Anaerobic Fermentation

  • In the absence of oxygen, pyruvate is converted to lactic acid, generating NAD+ essential for recycling in glycolysis.

  • Produces only 2 ATP; useful only for short-term energy (e.g., during intense exercise).

Aerobic Respiration

  • Process Overview: Occurs when oxygen is available, with pyruvate entering the mitochondria for further oxidation.

  • Matrix Reactions: Part of the citric acid cycle; processes each pyruvate to produce 2 ATP, 6 CO2, 8 NADH, and 2 FADH2.

  • Membrane Reactions: Oxidize NADH and FADH2 via the electron transport chain, where electrons transfer leads to ATP production and water formation.

ATP Production

  • Summary of Yield:

    • Glycolysis produces 2 ATP.

    • Matrix reactions yield 2 ATP.

    • Membrane reactions yield up to 28 ATP.

    • Total yield from one glucose molecule = 32 ATP.

Glucose Production and Utilization

  • Glycogen and Glucose Hydrolysis:

    • Excess glucose is converted to glycogen or fat.

    • Processes:

      • Glycogenesis: Synthesis of glycogen, stimulated by insulin.

      • Glycogenolysis: Hydrolysis of glycogen, stimulated by glucagon.

      • Gluconeogenesis: Conversion of non-carbohydrates into glucose.

Lipids

  • Lipogenesis: Formation of triglycerides from excess glucose and amino acids.

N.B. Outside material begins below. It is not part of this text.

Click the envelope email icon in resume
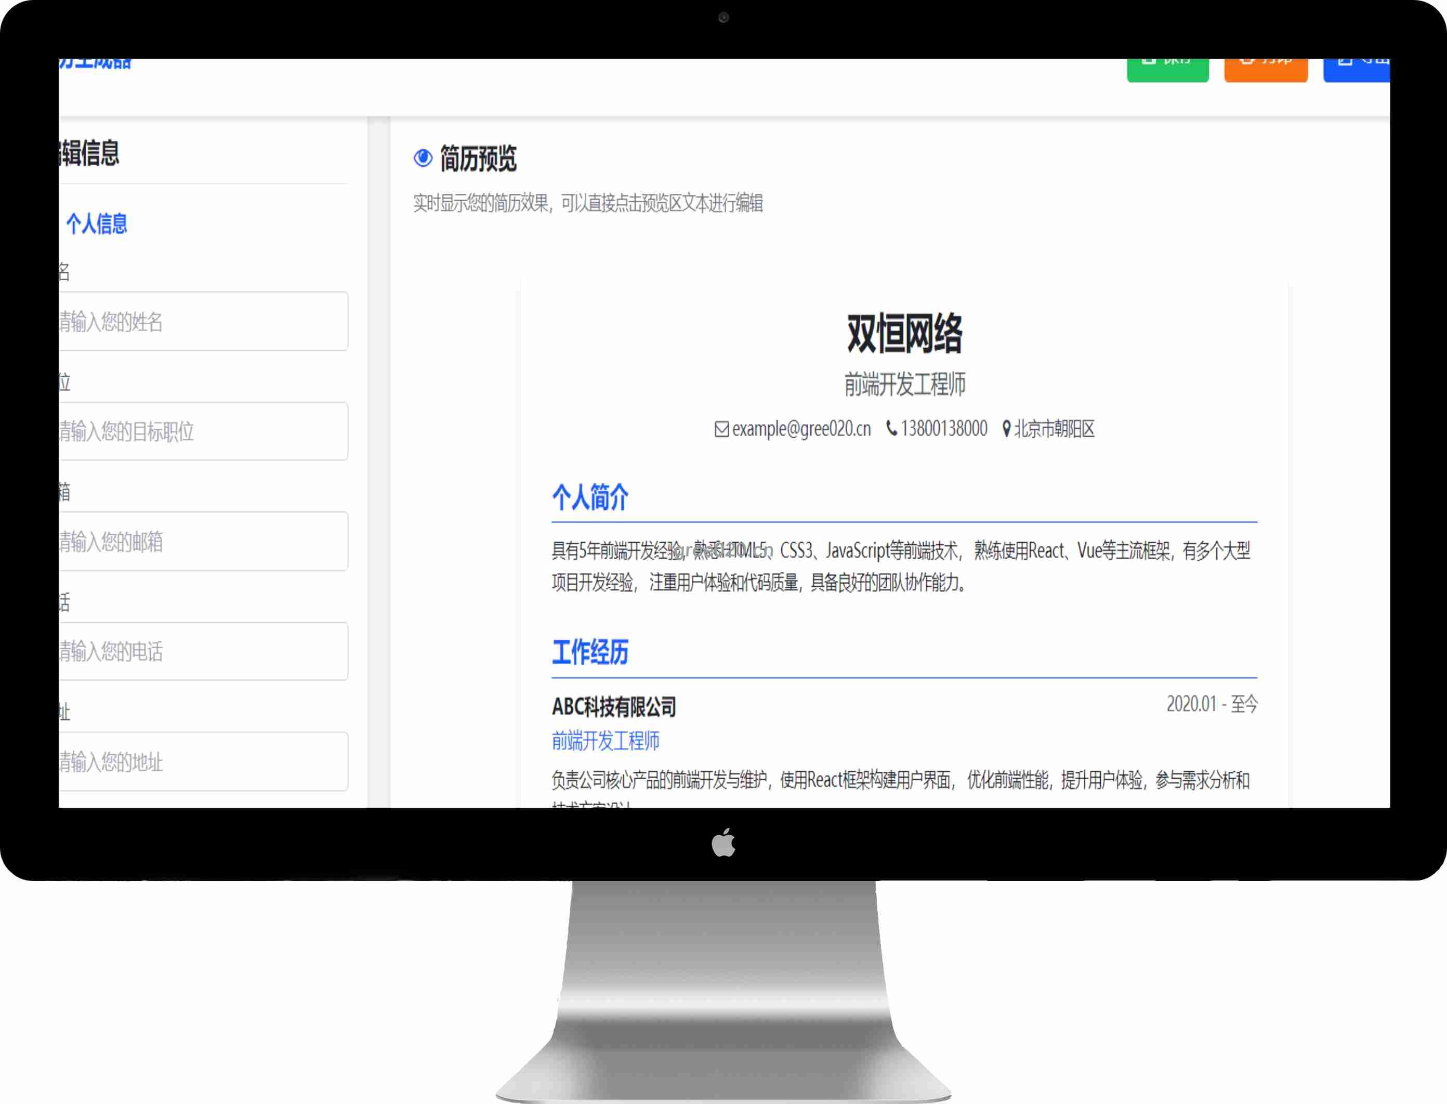Screen dimensions: 1447x1104 722,429
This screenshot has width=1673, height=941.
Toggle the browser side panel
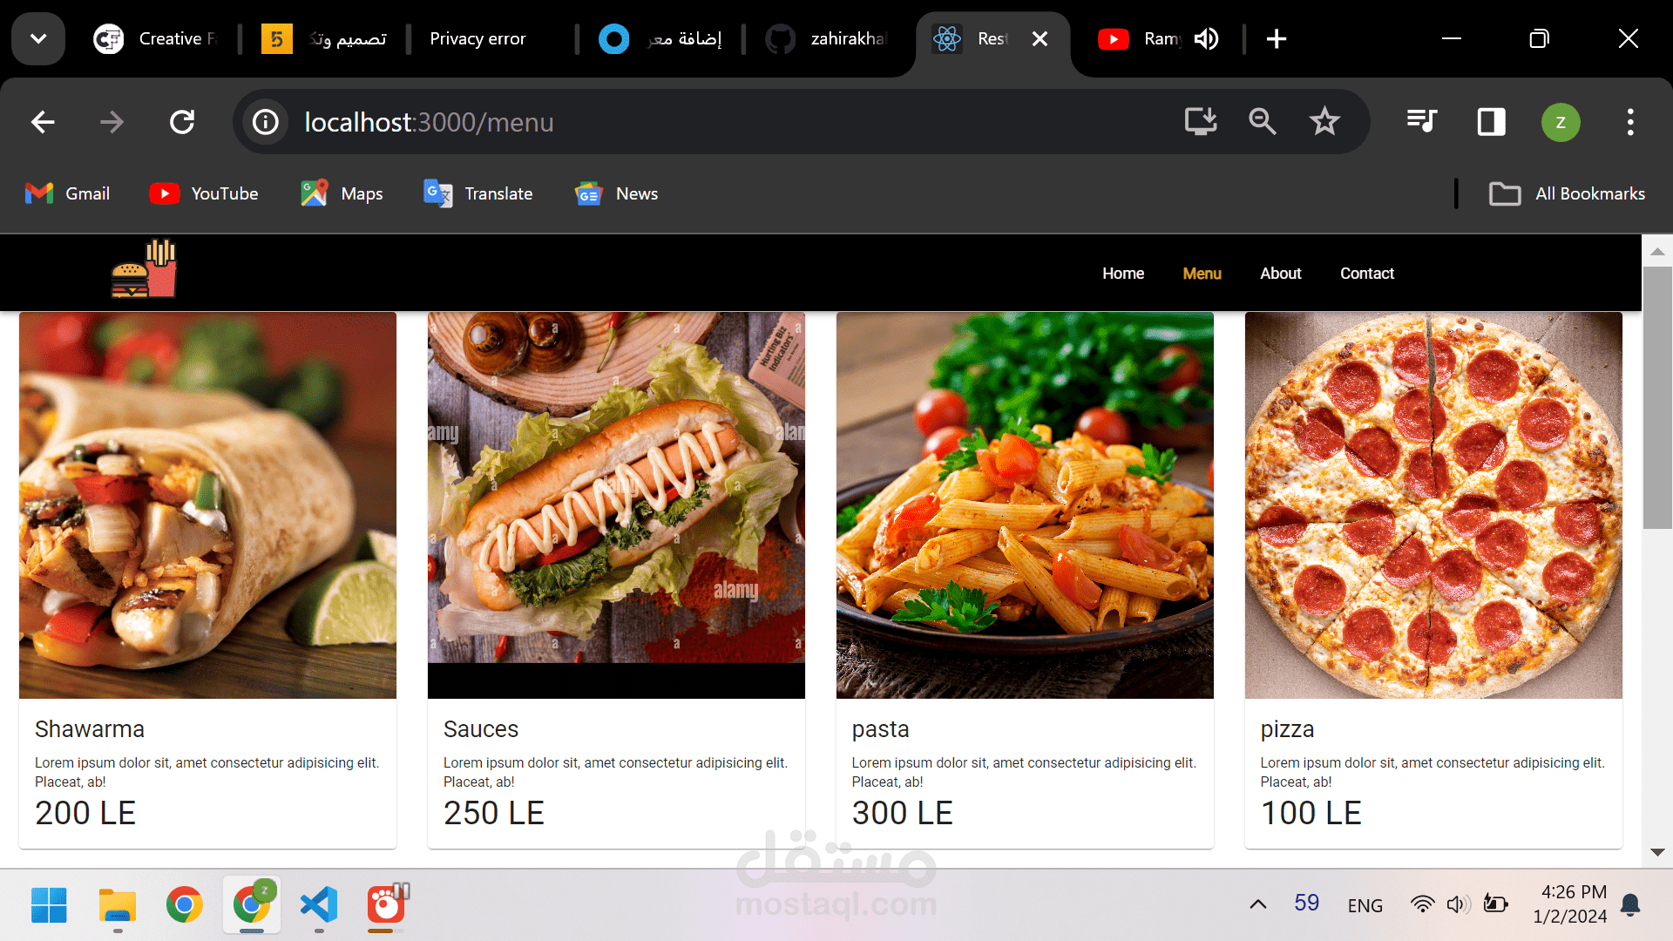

  • Lipolysis: Breakdown of triglycerides into fatty acids and glycerol, especially when glucose is low.

  • Fatty acids yield more ATP (129 ATP) compared to glucose due to their oxidation to acetyl groups.

Proteins

  • Amino acids primarily used for protein synthesis.

  • Can be converted to glucose or fat; also have the potential to be used directly for energy after deamination (removal of the amine group produces ammonia, which is converted to urea).

Metabolic States

  • Absorptive (Fed) State:

    • Lasts about 4 hours post meal; body absorbs nutrients.

    • Carbohydrates primarily transported to the liver, fats distributed to tissues, and amino acids used for protein synthesis.

  • Regulation of Absorptive State:

    • Largely driven by insulin.

    • Insulin promotes glucose uptake, substrate storage, and protein synthesis.

  • Postabsorptive (Fasting) State:

    • Body utilizes stored fuels; involves glycogenolysis and gluconeogenesis to maintain blood glucose levels critical for brain function.

    • Protein usage increases when glycogen and fat stores deplete.

Metabolic Rate

  • Definition: Energy use in the body measured in kcal/hour.

  • Influenced by activity level, mental state, and hormonal levels.

  • Basal Metabolic Rate (BMR): Energy used at rest; average is ~2000 kcal/day. Total Metabolic Rate (TMR) = BMR + voluntary activities.

Factors Affecting Metabolic Rate

  • Increase in TMR: Physical activity, pregnancy, environmental temperature change (fever).

  • Decrease in TMR: Prolonged fasting, depression, weight-loss diets (slow metabolic adaptation).

Appetite Regulation

  • Energy balance affects weight; determined by energy intake vs. output.

  • Short-term appetite regulation involves hormones:

    • Ghrelin: Hunger hormone stimulating appetite.

    • Peptide YY and CCK: Signals satiety and regulate intake.

  • Long-term regulation by:

    • Leptin: Reflects fat stores; inhibits appetite and promotes fat breakdown.

    • Insulin: Lowers blood glucose and encourages fat storage.

  • Hypothalamus plays a key role in processing signals from these hormones to regulate appetite effectively.